Lift out all lines below that contain "computer".

========================

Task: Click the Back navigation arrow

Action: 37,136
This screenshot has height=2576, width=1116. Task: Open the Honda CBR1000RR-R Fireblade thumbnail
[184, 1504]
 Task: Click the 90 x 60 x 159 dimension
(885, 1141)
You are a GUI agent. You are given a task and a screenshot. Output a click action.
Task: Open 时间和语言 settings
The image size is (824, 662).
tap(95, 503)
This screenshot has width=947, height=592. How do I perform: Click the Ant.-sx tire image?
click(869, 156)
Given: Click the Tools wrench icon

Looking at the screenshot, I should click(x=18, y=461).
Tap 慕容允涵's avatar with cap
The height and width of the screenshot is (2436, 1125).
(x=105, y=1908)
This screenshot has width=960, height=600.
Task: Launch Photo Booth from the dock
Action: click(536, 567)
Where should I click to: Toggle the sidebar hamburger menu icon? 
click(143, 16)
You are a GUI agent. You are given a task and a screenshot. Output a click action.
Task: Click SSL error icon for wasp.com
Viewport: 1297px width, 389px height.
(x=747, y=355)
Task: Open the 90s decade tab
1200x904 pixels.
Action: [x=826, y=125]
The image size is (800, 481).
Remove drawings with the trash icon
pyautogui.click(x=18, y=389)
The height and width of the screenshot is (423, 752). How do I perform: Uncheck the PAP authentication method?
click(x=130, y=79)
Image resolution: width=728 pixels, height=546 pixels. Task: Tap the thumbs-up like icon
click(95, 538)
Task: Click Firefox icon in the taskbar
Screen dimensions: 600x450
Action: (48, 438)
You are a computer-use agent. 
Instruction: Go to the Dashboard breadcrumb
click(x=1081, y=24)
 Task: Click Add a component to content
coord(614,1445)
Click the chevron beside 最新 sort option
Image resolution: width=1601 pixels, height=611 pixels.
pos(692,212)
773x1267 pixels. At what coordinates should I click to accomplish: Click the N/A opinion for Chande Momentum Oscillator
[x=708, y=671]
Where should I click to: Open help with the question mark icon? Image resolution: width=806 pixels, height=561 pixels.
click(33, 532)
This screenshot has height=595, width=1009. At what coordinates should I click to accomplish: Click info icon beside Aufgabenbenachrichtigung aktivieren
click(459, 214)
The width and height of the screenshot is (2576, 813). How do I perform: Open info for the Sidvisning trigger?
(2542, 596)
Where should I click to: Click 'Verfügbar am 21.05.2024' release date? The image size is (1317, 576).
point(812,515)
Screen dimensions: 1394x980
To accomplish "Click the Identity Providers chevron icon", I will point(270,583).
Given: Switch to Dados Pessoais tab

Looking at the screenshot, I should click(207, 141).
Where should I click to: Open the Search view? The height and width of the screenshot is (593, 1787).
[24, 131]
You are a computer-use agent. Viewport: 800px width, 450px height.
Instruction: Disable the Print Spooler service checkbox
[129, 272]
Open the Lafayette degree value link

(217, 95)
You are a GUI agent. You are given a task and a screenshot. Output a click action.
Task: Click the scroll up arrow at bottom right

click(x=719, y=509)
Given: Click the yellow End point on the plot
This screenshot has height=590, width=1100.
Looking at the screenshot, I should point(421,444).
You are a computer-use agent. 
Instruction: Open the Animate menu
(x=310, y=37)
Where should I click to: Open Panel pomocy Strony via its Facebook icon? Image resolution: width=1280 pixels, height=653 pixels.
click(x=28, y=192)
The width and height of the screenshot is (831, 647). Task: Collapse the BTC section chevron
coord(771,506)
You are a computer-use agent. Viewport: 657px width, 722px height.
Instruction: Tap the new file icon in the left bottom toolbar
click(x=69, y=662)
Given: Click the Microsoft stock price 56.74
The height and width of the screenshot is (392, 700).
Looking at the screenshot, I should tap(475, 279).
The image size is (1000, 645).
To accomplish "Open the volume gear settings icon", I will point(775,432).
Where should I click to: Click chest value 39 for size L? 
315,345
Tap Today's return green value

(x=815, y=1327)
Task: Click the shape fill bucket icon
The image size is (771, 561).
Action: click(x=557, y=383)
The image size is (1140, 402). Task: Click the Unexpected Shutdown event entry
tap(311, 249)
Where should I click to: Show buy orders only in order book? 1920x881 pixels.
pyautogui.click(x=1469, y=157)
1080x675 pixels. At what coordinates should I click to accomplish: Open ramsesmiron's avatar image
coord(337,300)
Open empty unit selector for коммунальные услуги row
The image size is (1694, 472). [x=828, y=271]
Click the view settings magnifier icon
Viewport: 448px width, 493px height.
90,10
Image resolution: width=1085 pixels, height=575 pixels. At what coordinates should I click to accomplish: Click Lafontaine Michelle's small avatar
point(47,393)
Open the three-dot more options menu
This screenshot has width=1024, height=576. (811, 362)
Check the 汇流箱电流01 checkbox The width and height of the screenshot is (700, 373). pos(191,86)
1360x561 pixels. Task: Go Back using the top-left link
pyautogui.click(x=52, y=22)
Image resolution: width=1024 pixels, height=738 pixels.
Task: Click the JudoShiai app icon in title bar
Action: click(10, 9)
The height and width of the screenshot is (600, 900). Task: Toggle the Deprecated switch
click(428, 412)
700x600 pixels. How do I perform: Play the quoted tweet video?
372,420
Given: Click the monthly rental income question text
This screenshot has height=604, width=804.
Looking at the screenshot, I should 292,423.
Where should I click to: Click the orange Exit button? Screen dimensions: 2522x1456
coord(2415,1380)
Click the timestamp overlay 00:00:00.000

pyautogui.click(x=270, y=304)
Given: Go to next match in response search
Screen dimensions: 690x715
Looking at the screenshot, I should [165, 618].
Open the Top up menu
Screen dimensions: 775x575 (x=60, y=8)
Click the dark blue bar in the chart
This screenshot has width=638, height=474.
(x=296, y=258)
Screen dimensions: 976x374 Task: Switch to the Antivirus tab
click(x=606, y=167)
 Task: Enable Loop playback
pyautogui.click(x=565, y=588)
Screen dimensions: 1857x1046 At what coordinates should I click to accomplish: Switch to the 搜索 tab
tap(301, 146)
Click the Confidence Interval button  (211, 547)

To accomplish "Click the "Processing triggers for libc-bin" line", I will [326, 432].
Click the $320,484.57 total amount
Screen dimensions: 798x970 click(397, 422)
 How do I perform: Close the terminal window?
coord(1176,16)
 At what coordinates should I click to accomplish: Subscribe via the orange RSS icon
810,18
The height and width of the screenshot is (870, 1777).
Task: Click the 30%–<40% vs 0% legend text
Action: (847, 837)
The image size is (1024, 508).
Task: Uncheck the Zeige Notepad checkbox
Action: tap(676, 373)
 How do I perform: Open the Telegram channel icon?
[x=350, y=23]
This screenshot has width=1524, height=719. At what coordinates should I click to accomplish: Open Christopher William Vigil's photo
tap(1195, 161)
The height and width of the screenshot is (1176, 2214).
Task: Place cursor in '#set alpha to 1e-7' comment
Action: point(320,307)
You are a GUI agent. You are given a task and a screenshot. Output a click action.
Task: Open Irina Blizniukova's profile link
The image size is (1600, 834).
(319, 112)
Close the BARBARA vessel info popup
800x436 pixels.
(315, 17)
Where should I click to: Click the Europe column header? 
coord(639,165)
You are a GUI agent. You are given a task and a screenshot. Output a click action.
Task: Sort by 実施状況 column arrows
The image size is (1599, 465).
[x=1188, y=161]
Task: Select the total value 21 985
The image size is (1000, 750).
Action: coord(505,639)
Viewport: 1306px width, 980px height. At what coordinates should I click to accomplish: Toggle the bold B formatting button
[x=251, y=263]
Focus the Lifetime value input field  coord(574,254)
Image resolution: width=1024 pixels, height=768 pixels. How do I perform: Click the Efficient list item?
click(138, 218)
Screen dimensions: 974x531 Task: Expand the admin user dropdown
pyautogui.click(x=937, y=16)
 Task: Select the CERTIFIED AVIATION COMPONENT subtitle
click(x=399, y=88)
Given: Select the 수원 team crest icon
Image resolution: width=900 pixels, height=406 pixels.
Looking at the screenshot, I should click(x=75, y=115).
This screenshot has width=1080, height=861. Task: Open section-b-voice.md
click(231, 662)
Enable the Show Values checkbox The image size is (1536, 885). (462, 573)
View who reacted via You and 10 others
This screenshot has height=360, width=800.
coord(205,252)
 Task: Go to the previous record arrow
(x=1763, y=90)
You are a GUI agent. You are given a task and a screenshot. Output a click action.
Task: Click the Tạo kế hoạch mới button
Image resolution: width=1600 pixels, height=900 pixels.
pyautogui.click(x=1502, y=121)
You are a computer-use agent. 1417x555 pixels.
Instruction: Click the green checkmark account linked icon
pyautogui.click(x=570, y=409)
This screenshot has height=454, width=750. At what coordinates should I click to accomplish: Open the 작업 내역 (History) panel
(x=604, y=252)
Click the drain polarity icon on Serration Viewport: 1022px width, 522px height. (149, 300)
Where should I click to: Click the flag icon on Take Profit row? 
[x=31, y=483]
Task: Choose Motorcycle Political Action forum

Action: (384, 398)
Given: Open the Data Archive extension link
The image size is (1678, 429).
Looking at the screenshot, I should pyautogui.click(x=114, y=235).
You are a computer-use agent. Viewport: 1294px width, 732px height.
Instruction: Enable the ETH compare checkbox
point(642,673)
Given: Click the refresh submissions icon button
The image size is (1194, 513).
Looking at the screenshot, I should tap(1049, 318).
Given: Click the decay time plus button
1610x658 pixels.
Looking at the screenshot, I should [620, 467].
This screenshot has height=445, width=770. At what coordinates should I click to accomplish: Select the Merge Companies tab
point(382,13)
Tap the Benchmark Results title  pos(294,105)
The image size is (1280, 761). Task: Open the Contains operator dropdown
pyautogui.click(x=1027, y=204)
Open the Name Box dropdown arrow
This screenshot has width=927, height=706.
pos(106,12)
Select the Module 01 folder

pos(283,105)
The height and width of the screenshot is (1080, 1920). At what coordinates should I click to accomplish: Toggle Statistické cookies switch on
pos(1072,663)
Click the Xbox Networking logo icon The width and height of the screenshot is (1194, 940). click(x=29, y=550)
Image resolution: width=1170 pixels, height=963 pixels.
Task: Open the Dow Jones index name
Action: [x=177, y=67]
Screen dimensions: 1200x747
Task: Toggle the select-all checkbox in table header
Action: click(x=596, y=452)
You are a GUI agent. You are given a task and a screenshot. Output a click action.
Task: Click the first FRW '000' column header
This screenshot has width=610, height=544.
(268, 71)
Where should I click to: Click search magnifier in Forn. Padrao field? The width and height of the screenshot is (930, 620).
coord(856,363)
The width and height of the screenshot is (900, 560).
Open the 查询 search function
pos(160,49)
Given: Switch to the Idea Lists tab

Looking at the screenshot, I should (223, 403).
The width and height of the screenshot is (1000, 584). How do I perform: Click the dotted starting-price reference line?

========================

- Written response:
You are a computer-use agent. 
You are a computer-use agent. Viewport: 800px width, 450px height.
You are a computer-use agent. 
You are a computer-use agent. Viewport: 657px width, 722px height.
You are a computer-use agent. 1417x555 pixels.
You are a computer-use agent. Viewport: 1294px width, 732px height.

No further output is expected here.